> TASK GOAL: Which lines of the records below contain the word "computer"? Copy each of them out.

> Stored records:

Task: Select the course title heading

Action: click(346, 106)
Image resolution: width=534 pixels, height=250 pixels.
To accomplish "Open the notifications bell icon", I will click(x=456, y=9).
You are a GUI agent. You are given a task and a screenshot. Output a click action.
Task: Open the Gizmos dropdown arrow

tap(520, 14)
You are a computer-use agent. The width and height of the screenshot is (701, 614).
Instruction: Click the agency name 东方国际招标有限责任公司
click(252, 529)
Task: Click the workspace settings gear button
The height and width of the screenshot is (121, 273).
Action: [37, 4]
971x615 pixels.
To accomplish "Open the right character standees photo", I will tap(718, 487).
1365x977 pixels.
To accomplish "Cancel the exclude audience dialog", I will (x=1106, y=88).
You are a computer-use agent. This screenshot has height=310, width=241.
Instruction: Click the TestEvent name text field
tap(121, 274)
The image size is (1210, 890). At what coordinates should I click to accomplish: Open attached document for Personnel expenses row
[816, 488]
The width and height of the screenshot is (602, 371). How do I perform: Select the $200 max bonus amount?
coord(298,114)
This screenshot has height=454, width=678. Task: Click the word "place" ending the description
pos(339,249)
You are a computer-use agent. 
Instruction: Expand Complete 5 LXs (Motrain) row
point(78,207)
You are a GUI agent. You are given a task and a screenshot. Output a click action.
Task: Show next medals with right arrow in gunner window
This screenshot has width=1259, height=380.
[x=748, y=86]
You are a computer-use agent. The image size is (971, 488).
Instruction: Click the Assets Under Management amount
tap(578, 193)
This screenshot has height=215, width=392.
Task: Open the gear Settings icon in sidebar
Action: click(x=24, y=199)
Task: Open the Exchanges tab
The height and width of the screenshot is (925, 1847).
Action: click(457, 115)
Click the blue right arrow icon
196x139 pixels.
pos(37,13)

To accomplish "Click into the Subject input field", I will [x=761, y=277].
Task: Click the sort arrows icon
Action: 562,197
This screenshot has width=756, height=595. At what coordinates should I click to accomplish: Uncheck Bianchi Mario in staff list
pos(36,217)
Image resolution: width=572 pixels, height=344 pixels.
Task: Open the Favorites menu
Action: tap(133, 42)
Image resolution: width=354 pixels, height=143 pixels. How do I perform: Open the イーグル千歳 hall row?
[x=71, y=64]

> RESPONSE AREA:
You are a computer-use agent. The width and height of the screenshot is (701, 614).
You are a computer-use agent. This screenshot has height=310, width=241.
You are a computer-use agent. 
You are a computer-use agent. The image size is (971, 488).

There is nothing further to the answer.